ACEHINDEPENDENT.COM – Penyidik Kejaksaan Tinggi (Kejati) Aceh menyita lahan perkebunan dengan luas 1.306,5 hektare (ha) dari dua perusahaan sawit terkait pengusutan dugaan tindak pidana pertanahan di Kabupaten Aceh Tamiang.
Kepala Kejati Aceh Bambang Bachtiar di Banda Aceh, Minggu, mengatakan lahan yang disita tersebut merupakan perkebunan PT Desa Jaya Alur Jambu dengan luas 429 hektare dan lahan perkebunan PT Desa Jaya Alur Meranti dengan luas 877,5 hektare. Kedua lahan tersebut berada di Kabupaten Aceh Tamiang.
“Kasus dugaan tindak pidana korupsi pertanahan tersebut dengan tiga tersangka, yakni TY, TR, dan M. Kasusnya masih berproses dan ketiga tersangka saat ini sudah ditahan,” katanya.
Selanjutnya, lahan perkebunan yang disita tersebut dititipkan kepada PT Perkebunan Nusantara (PTPN) I untuk pengelolaan dan optimalisasi aset yang disita tersebut.
Selain lahan perkebunan, penyidik juga menyita enam sertifikat tanah atas nama tersangka TY dan TR. Serta empat sertifikat hak guna usaha atas nama tersangka PT Desa Jaya di Desa Sungai Liput, Kecamatan Kejuruan Muda, Kabupaten Aceh Tamiang.
“Sampai saat ini, penyidik masih memeriksa saksi-saksi dan tersangka. Taksiran kerugian negara dan perekonomian negara mencapai Rp46,8 miliar,” kata Bambang Bachtiar.
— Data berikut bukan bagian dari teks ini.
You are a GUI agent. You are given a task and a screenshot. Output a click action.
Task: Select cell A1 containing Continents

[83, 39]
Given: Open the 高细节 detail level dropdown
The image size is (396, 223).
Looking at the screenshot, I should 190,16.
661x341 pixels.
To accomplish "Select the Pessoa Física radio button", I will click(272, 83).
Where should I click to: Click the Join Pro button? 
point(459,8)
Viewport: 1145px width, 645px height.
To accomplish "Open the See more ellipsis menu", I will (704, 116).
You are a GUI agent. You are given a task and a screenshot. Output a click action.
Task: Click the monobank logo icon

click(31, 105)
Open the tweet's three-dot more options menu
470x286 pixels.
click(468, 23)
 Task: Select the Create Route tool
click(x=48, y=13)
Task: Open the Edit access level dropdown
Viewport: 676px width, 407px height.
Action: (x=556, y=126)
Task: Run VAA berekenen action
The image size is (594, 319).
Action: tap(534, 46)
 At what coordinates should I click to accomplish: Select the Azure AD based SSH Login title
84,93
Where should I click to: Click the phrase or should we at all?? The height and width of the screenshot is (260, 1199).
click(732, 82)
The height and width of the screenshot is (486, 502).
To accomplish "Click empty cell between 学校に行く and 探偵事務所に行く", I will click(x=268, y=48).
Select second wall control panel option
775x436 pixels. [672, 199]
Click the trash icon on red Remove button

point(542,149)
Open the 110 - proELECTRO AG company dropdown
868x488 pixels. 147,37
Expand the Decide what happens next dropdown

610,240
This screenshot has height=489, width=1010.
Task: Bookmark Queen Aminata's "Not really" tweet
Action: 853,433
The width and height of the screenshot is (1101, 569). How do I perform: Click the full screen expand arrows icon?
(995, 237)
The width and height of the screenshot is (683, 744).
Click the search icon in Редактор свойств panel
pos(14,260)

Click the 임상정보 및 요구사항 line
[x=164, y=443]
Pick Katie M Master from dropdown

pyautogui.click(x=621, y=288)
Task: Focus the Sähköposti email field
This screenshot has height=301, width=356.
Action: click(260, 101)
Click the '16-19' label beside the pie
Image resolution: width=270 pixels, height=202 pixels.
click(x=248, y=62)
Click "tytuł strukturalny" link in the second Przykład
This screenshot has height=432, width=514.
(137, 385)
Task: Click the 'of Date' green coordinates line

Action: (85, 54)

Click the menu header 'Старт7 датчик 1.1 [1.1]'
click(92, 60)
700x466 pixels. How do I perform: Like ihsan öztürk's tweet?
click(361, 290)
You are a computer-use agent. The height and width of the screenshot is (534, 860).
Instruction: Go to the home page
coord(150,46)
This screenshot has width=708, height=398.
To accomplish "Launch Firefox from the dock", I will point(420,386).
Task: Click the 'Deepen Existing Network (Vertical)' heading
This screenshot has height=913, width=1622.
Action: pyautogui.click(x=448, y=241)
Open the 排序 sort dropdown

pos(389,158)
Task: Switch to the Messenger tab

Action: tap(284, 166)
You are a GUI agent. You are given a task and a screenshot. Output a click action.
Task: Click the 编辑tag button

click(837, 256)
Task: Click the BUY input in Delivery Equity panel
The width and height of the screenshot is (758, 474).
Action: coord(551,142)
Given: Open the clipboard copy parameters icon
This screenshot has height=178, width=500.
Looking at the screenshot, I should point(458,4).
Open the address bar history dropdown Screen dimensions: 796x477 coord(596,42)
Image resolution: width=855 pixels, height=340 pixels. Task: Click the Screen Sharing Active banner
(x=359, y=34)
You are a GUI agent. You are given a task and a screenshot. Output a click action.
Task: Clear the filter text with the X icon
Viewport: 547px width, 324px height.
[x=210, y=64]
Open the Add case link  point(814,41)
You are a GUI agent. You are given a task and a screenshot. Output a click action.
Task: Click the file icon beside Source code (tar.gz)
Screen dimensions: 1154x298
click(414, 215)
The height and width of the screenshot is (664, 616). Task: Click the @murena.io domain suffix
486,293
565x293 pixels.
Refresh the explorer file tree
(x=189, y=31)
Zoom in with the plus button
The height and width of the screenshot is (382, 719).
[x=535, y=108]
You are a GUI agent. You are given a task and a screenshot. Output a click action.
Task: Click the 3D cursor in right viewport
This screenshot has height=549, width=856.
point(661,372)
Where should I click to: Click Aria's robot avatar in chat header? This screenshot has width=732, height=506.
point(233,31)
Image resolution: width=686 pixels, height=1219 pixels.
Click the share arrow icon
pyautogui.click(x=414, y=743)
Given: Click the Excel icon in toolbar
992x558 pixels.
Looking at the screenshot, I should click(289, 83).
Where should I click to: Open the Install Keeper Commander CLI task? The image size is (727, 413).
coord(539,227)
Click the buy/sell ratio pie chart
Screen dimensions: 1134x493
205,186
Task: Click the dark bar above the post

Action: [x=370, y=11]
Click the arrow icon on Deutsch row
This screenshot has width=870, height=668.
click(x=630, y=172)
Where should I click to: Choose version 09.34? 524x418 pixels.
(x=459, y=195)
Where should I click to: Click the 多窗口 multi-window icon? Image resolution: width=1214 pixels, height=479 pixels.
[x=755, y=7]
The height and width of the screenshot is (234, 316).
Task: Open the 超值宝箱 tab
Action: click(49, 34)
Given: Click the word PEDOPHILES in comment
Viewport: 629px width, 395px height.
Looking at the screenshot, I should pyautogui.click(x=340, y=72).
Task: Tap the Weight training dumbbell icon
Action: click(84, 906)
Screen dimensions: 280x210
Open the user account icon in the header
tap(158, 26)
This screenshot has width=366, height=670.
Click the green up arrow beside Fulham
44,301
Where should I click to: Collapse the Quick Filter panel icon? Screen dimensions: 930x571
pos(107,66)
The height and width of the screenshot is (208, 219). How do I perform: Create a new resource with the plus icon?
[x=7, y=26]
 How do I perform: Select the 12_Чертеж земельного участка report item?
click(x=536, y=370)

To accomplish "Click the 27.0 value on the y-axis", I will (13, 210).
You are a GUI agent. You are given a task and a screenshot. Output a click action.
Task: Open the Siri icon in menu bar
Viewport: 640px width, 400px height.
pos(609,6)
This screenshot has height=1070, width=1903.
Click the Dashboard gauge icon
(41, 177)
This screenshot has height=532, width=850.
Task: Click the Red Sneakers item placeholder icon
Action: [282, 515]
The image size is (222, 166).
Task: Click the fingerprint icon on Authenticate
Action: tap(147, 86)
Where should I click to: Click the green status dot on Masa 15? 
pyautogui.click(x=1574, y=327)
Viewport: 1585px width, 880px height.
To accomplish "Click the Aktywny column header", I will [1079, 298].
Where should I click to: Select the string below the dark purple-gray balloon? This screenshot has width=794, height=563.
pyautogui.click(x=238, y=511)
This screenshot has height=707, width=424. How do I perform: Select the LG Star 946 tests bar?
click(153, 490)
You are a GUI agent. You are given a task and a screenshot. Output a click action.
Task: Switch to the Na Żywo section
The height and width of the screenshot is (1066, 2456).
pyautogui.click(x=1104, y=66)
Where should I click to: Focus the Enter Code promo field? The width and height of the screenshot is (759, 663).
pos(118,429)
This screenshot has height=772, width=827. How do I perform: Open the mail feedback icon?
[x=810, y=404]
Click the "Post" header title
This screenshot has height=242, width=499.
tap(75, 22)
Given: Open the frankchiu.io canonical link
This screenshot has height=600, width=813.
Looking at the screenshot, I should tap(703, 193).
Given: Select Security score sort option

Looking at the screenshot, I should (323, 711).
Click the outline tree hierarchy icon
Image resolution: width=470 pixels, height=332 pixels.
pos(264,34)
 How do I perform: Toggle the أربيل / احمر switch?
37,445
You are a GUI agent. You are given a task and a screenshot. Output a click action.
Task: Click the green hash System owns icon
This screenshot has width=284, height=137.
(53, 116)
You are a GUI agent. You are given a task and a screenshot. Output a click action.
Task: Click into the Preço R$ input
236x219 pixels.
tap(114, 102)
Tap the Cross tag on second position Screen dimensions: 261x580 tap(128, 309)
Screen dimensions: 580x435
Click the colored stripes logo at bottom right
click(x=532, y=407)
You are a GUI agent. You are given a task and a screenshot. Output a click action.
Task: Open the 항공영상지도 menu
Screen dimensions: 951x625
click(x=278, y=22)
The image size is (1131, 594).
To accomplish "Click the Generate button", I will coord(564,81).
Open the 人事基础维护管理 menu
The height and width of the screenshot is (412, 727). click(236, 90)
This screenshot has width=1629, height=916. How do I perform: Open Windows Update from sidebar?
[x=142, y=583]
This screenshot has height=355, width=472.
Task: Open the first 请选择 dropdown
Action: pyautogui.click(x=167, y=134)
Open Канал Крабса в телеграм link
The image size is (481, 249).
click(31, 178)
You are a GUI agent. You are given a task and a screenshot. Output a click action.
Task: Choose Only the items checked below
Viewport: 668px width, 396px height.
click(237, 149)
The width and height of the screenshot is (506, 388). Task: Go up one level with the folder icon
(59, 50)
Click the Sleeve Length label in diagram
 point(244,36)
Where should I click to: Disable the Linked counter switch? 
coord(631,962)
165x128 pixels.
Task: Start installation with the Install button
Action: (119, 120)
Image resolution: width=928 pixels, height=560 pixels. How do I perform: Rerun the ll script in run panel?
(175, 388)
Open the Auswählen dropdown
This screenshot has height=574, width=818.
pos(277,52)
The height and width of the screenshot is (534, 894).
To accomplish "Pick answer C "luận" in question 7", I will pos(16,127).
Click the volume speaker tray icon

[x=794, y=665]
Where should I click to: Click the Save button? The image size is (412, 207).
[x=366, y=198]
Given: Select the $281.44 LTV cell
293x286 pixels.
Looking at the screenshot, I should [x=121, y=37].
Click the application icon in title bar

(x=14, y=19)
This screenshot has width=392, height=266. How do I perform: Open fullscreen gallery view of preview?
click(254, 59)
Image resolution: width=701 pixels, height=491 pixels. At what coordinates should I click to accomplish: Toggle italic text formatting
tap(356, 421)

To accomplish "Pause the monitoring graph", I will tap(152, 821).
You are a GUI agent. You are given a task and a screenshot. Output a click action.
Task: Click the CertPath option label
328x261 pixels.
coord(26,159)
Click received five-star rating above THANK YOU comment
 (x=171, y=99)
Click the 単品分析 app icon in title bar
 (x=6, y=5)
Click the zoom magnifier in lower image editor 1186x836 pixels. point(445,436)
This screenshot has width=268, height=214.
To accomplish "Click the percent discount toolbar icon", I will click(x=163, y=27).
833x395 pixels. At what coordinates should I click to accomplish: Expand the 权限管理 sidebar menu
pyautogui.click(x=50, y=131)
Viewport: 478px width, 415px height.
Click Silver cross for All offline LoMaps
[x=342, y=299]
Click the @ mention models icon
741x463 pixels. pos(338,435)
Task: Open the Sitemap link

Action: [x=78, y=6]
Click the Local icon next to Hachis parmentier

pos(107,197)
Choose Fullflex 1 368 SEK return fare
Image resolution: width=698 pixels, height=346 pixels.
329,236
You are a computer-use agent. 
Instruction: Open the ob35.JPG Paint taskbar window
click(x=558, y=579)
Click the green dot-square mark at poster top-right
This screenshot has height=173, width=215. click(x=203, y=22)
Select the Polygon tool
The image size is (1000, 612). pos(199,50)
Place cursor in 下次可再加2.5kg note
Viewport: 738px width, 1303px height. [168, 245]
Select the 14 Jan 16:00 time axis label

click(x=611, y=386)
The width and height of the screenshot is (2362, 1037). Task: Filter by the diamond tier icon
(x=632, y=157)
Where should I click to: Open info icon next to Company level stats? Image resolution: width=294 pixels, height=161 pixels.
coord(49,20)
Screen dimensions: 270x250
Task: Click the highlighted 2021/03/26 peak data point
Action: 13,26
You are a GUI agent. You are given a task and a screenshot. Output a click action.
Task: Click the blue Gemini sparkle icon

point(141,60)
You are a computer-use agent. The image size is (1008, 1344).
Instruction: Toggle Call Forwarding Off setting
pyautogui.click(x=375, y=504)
Sebelumnya, penyidik Kejati Aceh menetapkan TY, TR, dan M sebagai tersangka dugaan tindak pidana korupsi pertanahan di Kabupaten Aceh Tamiang. Ketiganya diduga menguasai eks lahan hak guna usaha (HGU) dan dijual kembali kepada negara.
Tersangka M merupakan Kepala Badan Pertanahan Negara (BPN) Kabupaten Aceh Tamiang. TY merupakan direktur perusahaan eks pemegang HGU dan TR diduga menerima uang ganti rugi dari tanah negara.
Kronologis perkara berawal dari penerbitan dua HGU perkebunan karet diberikan kepada PT Desa Jaya pada 1963. HGU pertama seluas 885,65 hektare dan HGU kedua dengan luas 1.658 hektare. Masa waktu kedua HGU tersebut selama 25 tahun. Izin HGU tersebut berakhir pada Agustus 1988.
Sejak izin HGU berakhir pada 1988 hingga sekarang, perusahaan tersebut tidak didukung alas hak dan perizinan melaksanakan usaha perkebunan. Pada 2009, TR selaku pengurus perusahaan mengajukan permohonan sertifikat hak milik di atas tanah milik negara.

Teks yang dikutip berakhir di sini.